Interests: C,Python,PIC,Electronics,Ham Radio (G0DZB),1960s British Computers.
"The primary requirement (as we've always seen in your examples) is that the code is readable. " Dougie Lawson

njh
Posts: 78
Joined: Wed Aug 09, 2017 2:07 pm

Re: Using Optoisolators at 115200 baudrate

Sat Jul 04, 2020 10:55 am

Just some random extra suggestions for debugging
  • Just with a mutlimeter you should be able to measure high and low state voltages (with some bodge to make the output stick low).
  • If you can transmit repeated byte values like 0xF0 or 0x55 you should get a middling DC voltage and it should be about the same in both cases.
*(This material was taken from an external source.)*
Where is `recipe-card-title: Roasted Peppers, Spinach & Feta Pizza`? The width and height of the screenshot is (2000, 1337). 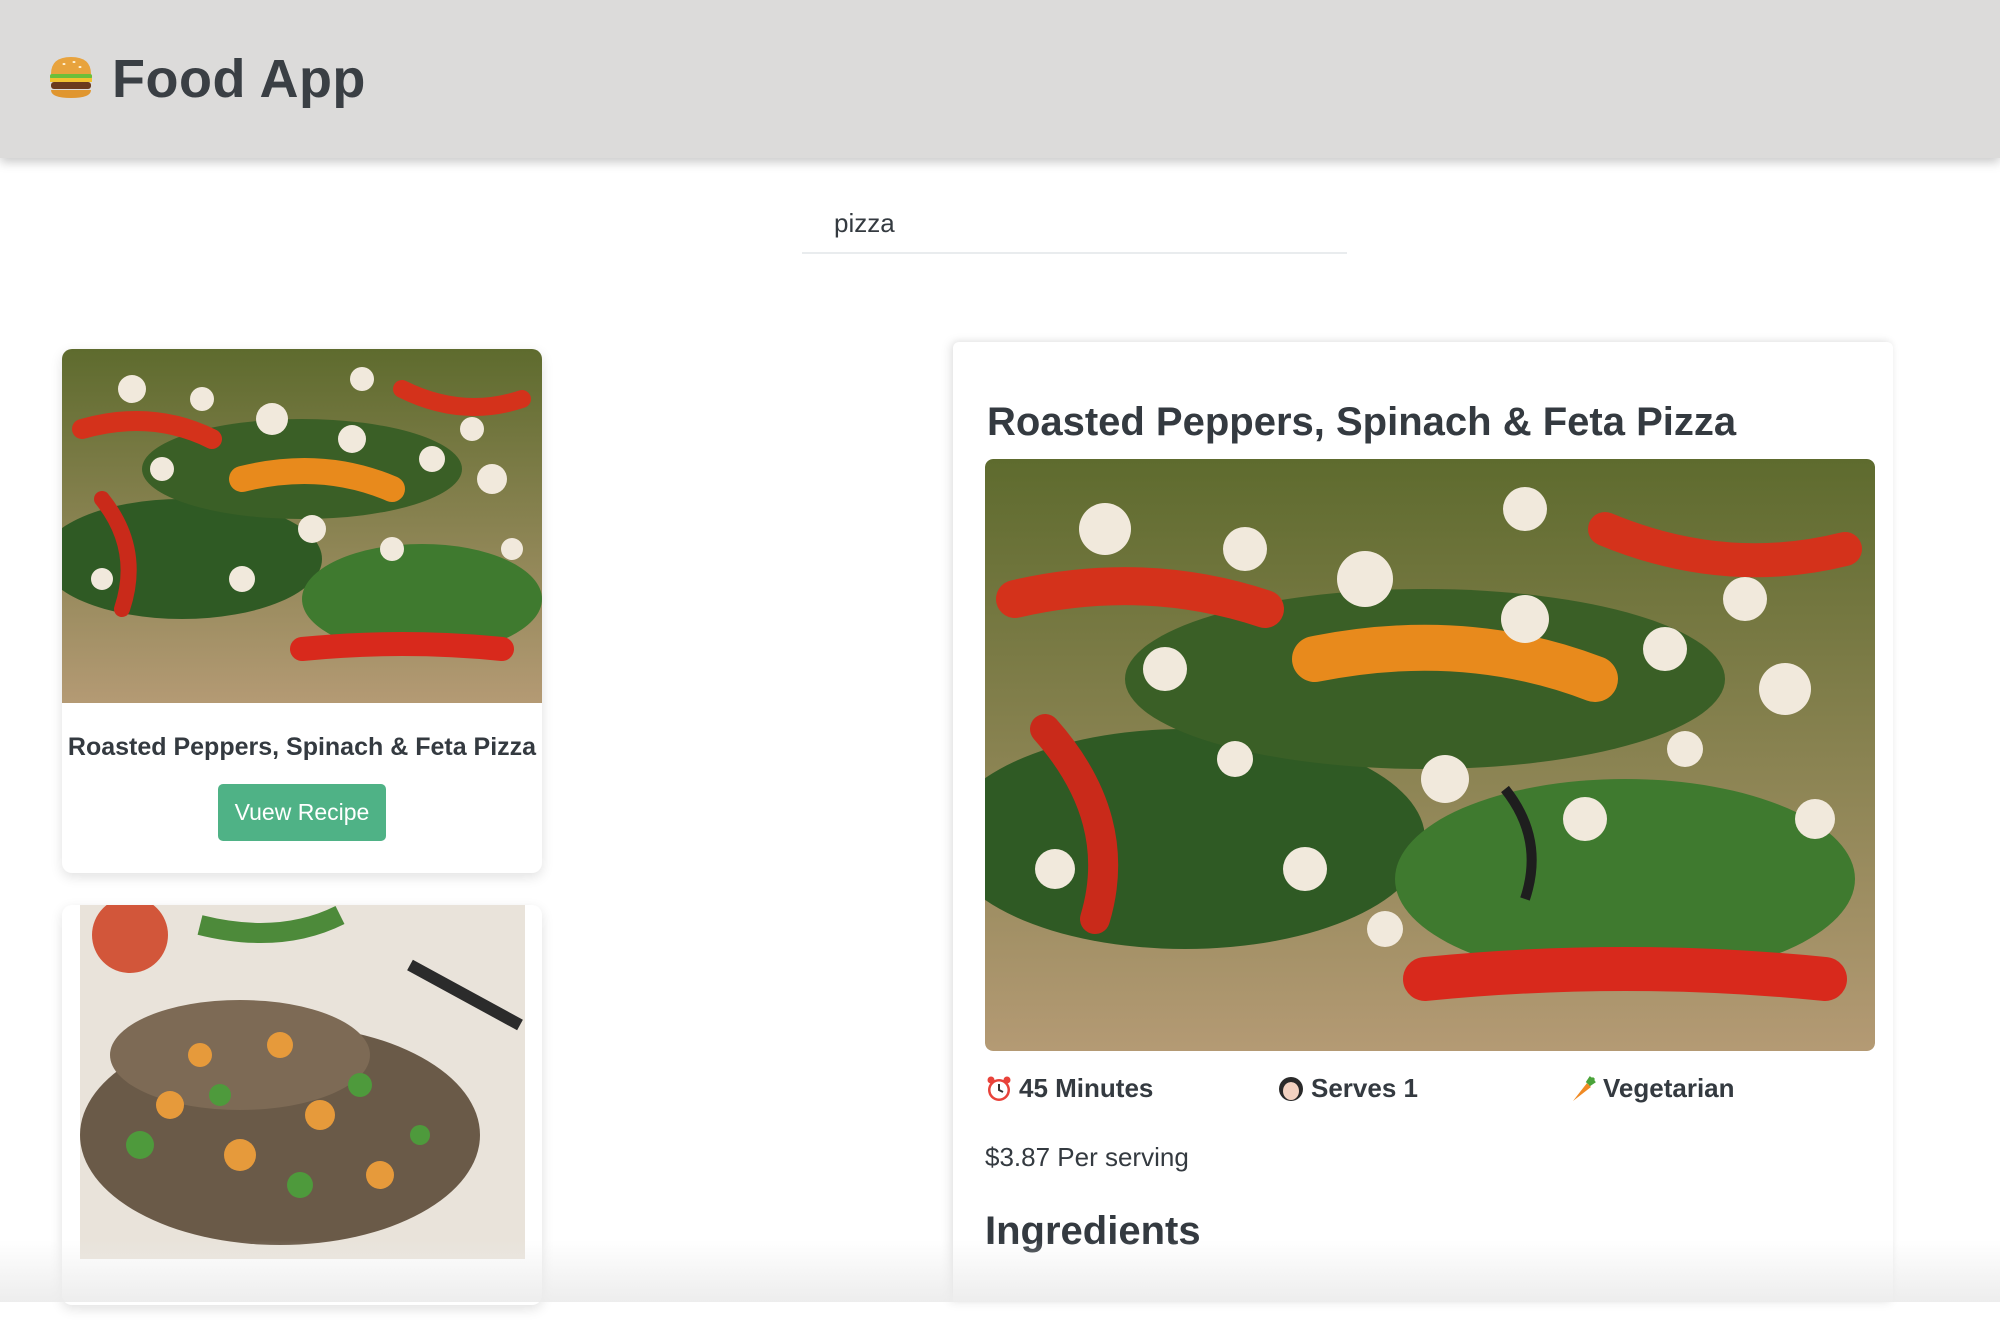
recipe-card-title: Roasted Peppers, Spinach & Feta Pizza is located at coordinates (302, 747).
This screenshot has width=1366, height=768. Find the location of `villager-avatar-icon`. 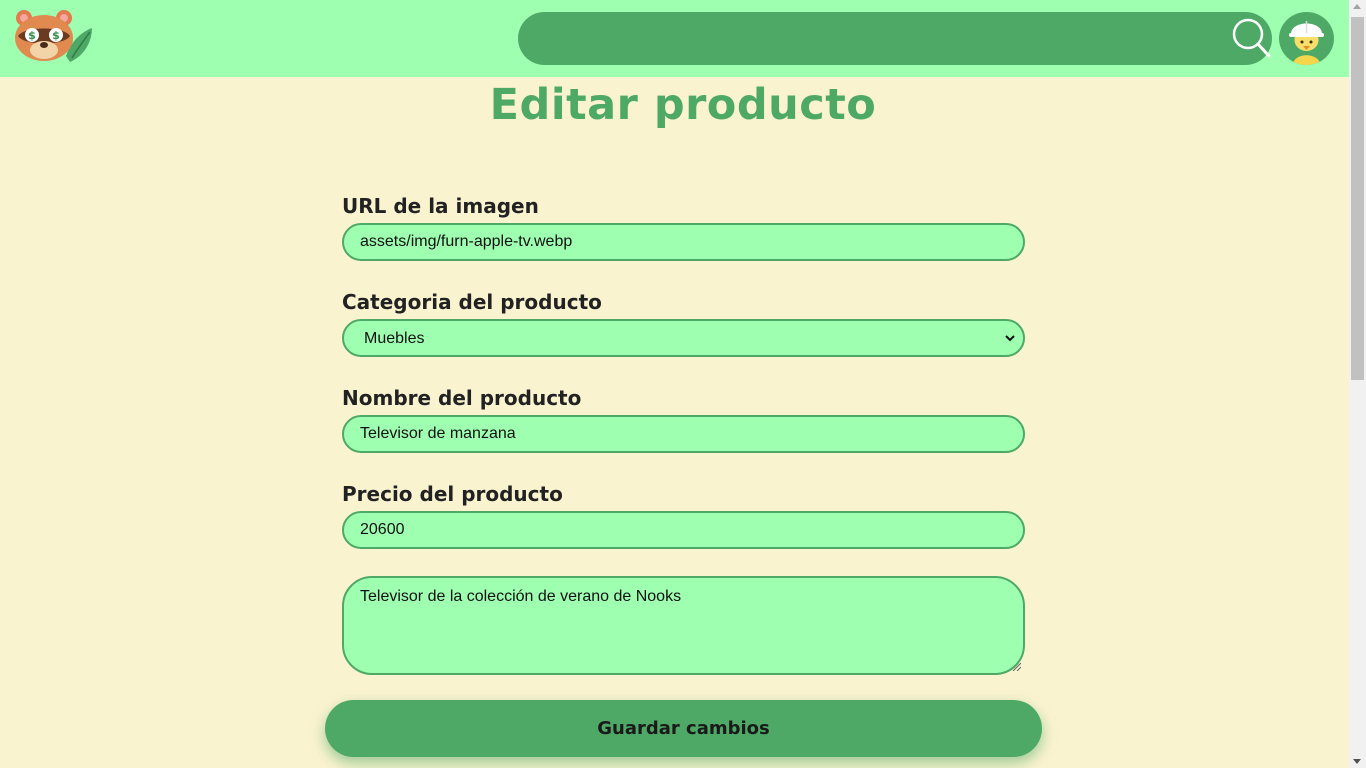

You might also be able to measure their frequencies too (but multimeter AC measurements won't to be accurate at those frequencies).
  • Test the UART is set up correctly on the Pi by looping Tx to Rx. Then try opto-coupling the Pi to itself (both sides 3.3V)
  • Try using smaller values for Rl, like say 220R (3.3V) or 390R (5V). That should in turn allow smaller values for Rpu.
  • Your first configuration is the more common one, I think. It probably makes no difference with CMOS logic.

danjperron
Posts: 3503
Joined: Thu Dec 27, 2012 4:05 am
Location: Québec, Canada

Re: Using Optoisolators at 115200 baudrate

Sat Jul 04, 2020 12:59 pm

A simple note from the PDF file of the LTV-816.

The cutoff frequency is 100KHz. it won't work for 115Kbaud!